Fernando Raposo
“O” PROBLEMA - A PROPÓSITO DA CONTAGEM DO TEMPO DE SERVIÇO
O que se tem passado com a contagem do tempo de serviço dos professores é revelador da falta de sentido de Estado, por parte dos governantes e, sobretudo, da falta de reconhecimento do papel da escola na formação dos jovens e dos cidadãos em geral.
Aliás, é curioso que alguns dos que fazem ou fizeram carreira política e que têm maltratado a escola e os seus agentes não se tenham inibido de recorrer a “esquemas pouco ortodoxos”, para obterem reconhecimento académico, independentemente daquilo que era suposto terem aprendido. Mas isto é outra história e que diz bem do carácter de alguma gente que se movimenta em torno da política.
O que importa agora é procurar entender porque razão insiste o governo, isoladamente, em não contar todo o tempo de serviço dos professores.
Aquando da aprovação do orçamento para 2018, portanto para o ano que agora decorre, o governo comprometeu-se a contar todo o tempo de serviço (nove anos, quatro meses e dois dias), correspondente aos períodos de congelamento de carreiras de 2005 a 2007 e de 2011 a 2017, remetendo-se o tempo, o modo e o calendário para a discussão negocial sobre “o modelo de recomposição da carreira”.
É isto que deveria estar agora a ser discutido e negociado.
Na Declaração de Compromisso assinada pelo Governo e pelos Sindicatos, que tenho à minha frente, pode ler-se: “negociar nos termos da alínea anterior” (refere-se esta às variáveis que devem ser consideradas)“o modelo concreto da recomposição da carreira que permita recuperar o tempo de serviço” (nº.5, alínea b).
Ao referir-se “ o tempo de serviço” e não “tempo de serviço”, quer significar, salvo melhor interpretação, o tempo todo e não apenas parte do tempo.
Se já era intenção do Governo, na altura da assumpção do compromisso (Novembro de 2018), contar apenas parte do tempo, deveria tê-lo dito e escrito de forma inequívoca.
Agora, julgo ser despropositada e de má fé.
Pode-se argumentar que o país não tem os recursos suficientes, mas isso deveria ter sido ponderado aquando da discussão e aprovação do Estatuto da Carreira Docente que está em vigor. Sendo o Estado uma pessoa de bem, não pode agora o Governo, este ou outro, alterar unilateralmente as regras conforme lhe dá jeito.
Os professores cumpriram com os seus deveres, muitos com grandes sacrifícios e até sofrimento, longe das suas famílias, percorrendo centenas de quilómetros todos os dias.
Ao contrário do que alguns julgam, mal, na minha opinião, a vida de professor é hoje, mais do que nunca, exigente e desgastante e muito mal recompensada e reconhecida.

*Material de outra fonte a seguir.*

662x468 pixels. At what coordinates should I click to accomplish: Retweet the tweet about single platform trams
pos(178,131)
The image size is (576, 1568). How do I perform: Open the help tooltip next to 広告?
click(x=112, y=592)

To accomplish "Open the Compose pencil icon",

Conheço inúmeros professores que, depois de 25 anos de serviço, percorrem ainda hoje centenas de quilómetros, permanecem nos 2º e 3º escalão e auferem vencimentos líquidos de 1000 euros, ou pouco mais.
Se se tiver em conta os custos com combustíveis, desgaste do veículo, portagens, etc., muitos dos docentes ficam com pouco mais do que nada para viver.

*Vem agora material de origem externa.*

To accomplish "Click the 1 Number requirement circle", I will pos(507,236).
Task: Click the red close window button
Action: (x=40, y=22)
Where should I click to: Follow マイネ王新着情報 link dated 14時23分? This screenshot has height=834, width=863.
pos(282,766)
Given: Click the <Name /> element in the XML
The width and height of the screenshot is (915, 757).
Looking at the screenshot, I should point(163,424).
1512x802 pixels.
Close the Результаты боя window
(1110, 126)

A defesa da escola pública não é compaginável com o não reconhecimento e valorização do papel do professor.
Todos temos consciência de que o país não tem os recursos suficientes, pelo que a melhor governação passará sempre, em cada momento, pelas opções e definição de prioridades de cada um dos governos. E essas opções e prioridades têm de ser necessariamente contextualizadas por um quadro de referência ideológico, pautado por princípios e valores.
As próximas eleições legislativas, em 2019, deverão constituir uma oportunidade de ouro para os partidos proporem e discutirem qual o modelo de sociedade que defendem: se uma sociedade mais justa e solidária ou se, pelo contrário, uma sociedade mais egoísta em que cada um fica entregue a si próprio; que reforma do Estado se propõem implementar, se querem um Estado que coloque no centro das suas preocupações as pessoas e a defesa da dignidade humana, ou se, pelo contrário, querem um Estado mínimo e assistencialista.
O que não é possível é querer tudo e o seu contrário.
Não é possível defender o Estado Social e, ao mesmo tempo, continuar a “tapar os buracos” da Banca com milhares de milhões de euros ou a esbanjar de recursos públicos com estudos e mais estudos inúteis (vejam-se os inúmeros estudos que se fizeram para o novo aeroporto e para o TGV).
Não é consentâneo querer uma sociedade mais justa e, a par disso, continuar-se impotente no combate à corrupção, que tem tido como consequência o depauperamento do erário público e da própria democracia.